### [PROBLEM DETAILS]
Please reproduce every entry below without omitting a single line.
——
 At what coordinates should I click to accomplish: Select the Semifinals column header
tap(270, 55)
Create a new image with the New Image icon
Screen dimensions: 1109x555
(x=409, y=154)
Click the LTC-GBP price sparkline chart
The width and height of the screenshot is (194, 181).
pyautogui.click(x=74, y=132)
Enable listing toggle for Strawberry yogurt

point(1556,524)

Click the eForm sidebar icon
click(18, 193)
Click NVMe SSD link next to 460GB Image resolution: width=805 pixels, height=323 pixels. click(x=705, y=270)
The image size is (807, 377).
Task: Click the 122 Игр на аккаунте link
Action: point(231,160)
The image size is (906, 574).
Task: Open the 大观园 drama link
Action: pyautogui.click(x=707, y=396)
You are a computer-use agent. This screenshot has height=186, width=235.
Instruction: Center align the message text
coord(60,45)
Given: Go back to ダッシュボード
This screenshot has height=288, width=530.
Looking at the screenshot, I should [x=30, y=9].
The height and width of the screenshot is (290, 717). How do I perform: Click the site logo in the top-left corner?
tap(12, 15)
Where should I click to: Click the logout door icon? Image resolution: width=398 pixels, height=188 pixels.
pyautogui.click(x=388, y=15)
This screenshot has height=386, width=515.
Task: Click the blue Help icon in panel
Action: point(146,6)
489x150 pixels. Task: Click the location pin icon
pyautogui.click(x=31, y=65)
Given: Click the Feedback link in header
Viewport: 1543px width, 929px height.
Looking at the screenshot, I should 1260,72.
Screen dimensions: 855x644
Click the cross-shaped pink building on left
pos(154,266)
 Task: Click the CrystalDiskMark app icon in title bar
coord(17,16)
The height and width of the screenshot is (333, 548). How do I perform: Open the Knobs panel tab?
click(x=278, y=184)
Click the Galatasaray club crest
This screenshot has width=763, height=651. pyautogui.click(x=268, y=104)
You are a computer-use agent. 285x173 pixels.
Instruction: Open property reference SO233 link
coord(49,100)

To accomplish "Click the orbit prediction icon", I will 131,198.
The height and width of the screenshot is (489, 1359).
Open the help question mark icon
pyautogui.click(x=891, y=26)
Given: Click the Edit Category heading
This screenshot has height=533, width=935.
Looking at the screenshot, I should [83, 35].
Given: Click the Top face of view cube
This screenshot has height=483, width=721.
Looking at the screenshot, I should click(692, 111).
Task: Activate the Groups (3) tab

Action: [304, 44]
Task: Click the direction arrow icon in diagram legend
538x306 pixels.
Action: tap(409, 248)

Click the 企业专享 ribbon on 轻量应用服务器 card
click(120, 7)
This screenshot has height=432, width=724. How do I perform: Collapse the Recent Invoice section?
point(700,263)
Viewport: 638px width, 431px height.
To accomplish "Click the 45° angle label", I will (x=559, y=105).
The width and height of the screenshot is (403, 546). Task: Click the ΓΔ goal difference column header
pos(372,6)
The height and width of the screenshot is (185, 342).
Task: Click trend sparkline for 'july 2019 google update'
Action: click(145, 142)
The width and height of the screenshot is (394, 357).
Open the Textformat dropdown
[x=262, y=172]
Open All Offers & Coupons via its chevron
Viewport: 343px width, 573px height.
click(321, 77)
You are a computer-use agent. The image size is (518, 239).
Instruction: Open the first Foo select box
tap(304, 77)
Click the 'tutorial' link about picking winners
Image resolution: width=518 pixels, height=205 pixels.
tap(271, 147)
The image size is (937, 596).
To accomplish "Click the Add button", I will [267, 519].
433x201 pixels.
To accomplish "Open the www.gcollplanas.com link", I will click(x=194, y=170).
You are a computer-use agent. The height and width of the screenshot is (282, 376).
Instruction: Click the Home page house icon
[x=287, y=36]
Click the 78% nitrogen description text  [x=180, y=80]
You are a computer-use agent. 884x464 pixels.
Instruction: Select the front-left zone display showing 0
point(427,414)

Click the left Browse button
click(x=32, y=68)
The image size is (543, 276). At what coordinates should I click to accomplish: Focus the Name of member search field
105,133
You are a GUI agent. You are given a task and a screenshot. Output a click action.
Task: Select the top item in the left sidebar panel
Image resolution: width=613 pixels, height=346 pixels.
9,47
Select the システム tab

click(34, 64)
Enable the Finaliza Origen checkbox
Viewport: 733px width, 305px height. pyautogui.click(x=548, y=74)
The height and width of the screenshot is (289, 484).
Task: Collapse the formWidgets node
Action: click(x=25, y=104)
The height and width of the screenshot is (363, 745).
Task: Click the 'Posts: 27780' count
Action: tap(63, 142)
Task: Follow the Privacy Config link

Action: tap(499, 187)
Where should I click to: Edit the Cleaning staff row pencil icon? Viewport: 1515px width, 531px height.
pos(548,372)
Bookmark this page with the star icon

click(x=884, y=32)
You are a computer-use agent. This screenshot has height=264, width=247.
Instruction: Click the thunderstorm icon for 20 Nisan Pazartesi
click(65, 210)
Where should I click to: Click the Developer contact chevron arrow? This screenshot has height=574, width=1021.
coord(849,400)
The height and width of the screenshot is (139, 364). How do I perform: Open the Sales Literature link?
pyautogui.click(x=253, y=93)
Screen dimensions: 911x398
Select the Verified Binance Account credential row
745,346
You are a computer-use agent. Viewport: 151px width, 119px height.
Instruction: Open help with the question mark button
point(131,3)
——
### [SOLUTION BELOW]
 At what coordinates should I click to accomplish: Select the Semifinals column header
tap(270, 55)
Create a new image with the New Image icon
Screen dimensions: 1109x555
(x=409, y=154)
Click the LTC-GBP price sparkline chart
The width and height of the screenshot is (194, 181).
pyautogui.click(x=74, y=132)
Enable listing toggle for Strawberry yogurt

point(1556,524)

Click the eForm sidebar icon
click(18, 193)
Click NVMe SSD link next to 460GB Image resolution: width=805 pixels, height=323 pixels. click(x=705, y=270)
The image size is (807, 377).
Task: Click the 122 Игр на аккаунте link
Action: point(231,160)
The image size is (906, 574).
Task: Open the 大观园 drama link
Action: pyautogui.click(x=707, y=396)
You are a computer-use agent. This screenshot has height=186, width=235.
Instruction: Center align the message text
coord(60,45)
Given: Go back to ダッシュボード
This screenshot has height=288, width=530.
Looking at the screenshot, I should [x=30, y=9].
The height and width of the screenshot is (290, 717). How do I perform: Click the site logo in the top-left corner?
tap(12, 15)
Where should I click to: Click the logout door icon? Image resolution: width=398 pixels, height=188 pixels.
pyautogui.click(x=388, y=15)
This screenshot has height=386, width=515.
Task: Click the blue Help icon in panel
Action: point(146,6)
489x150 pixels. Task: Click the location pin icon
pyautogui.click(x=31, y=65)
Given: Click the Feedback link in header
Viewport: 1543px width, 929px height.
Looking at the screenshot, I should 1260,72.
Screen dimensions: 855x644
Click the cross-shaped pink building on left
pos(154,266)
 Task: Click the CrystalDiskMark app icon in title bar
coord(17,16)
The height and width of the screenshot is (333, 548). How do I perform: Open the Knobs panel tab?
click(x=278, y=184)
Click the Galatasaray club crest
This screenshot has width=763, height=651. pyautogui.click(x=268, y=104)
You are a computer-use agent. 285x173 pixels.
Instruction: Open property reference SO233 link
coord(49,100)

To accomplish "Click the orbit prediction icon", I will 131,198.
The height and width of the screenshot is (489, 1359).
Open the help question mark icon
pyautogui.click(x=891, y=26)
Given: Click the Edit Category heading
This screenshot has height=533, width=935.
Looking at the screenshot, I should [83, 35].
Given: Click the Top face of view cube
This screenshot has height=483, width=721.
Looking at the screenshot, I should click(692, 111).
Task: Activate the Groups (3) tab

Action: [304, 44]
Task: Click the direction arrow icon in diagram legend
538x306 pixels.
Action: tap(409, 248)

Click the 企业专享 ribbon on 轻量应用服务器 card
click(120, 7)
This screenshot has height=432, width=724. How do I perform: Collapse the Recent Invoice section?
point(700,263)
Viewport: 638px width, 431px height.
To accomplish "Click the 45° angle label", I will (x=559, y=105).
The width and height of the screenshot is (403, 546). Task: Click the ΓΔ goal difference column header
pos(372,6)
The height and width of the screenshot is (185, 342).
Task: Click trend sparkline for 'july 2019 google update'
Action: click(145, 142)
The width and height of the screenshot is (394, 357).
Open the Textformat dropdown
[x=262, y=172]
Open All Offers & Coupons via its chevron
Viewport: 343px width, 573px height.
click(321, 77)
You are a computer-use agent. The image size is (518, 239).
Instruction: Open the first Foo select box
tap(304, 77)
Click the 'tutorial' link about picking winners
Image resolution: width=518 pixels, height=205 pixels.
tap(271, 147)
The image size is (937, 596).
To accomplish "Click the Add button", I will [267, 519].
433x201 pixels.
To accomplish "Open the www.gcollplanas.com link", I will click(x=194, y=170).
You are a computer-use agent. The height and width of the screenshot is (282, 376).
Instruction: Click the Home page house icon
[x=287, y=36]
Click the 78% nitrogen description text  [x=180, y=80]
You are a computer-use agent. 884x464 pixels.
Instruction: Select the front-left zone display showing 0
point(427,414)

Click the left Browse button
click(x=32, y=68)
The image size is (543, 276). At what coordinates should I click to accomplish: Focus the Name of member search field
105,133
You are a GUI agent. You are given a task and a screenshot. Output a click action.
Task: Select the top item in the left sidebar panel
Image resolution: width=613 pixels, height=346 pixels.
9,47
Select the システム tab

click(34, 64)
Enable the Finaliza Origen checkbox
Viewport: 733px width, 305px height. pyautogui.click(x=548, y=74)
The height and width of the screenshot is (289, 484).
Task: Collapse the formWidgets node
Action: click(x=25, y=104)
The height and width of the screenshot is (363, 745).
Task: Click the 'Posts: 27780' count
Action: tap(63, 142)
Task: Follow the Privacy Config link

Action: tap(499, 187)
Where should I click to: Edit the Cleaning staff row pencil icon? Viewport: 1515px width, 531px height.
pos(548,372)
Bookmark this page with the star icon

click(x=884, y=32)
You are a computer-use agent. This screenshot has height=264, width=247.
Instruction: Click the thunderstorm icon for 20 Nisan Pazartesi
click(65, 210)
Where should I click to: Click the Developer contact chevron arrow? This screenshot has height=574, width=1021.
coord(849,400)
The height and width of the screenshot is (139, 364). How do I perform: Open the Sales Literature link?
pyautogui.click(x=253, y=93)
Screen dimensions: 911x398
Select the Verified Binance Account credential row
745,346
You are a computer-use agent. Viewport: 151px width, 119px height.
Instruction: Open help with the question mark button
point(131,3)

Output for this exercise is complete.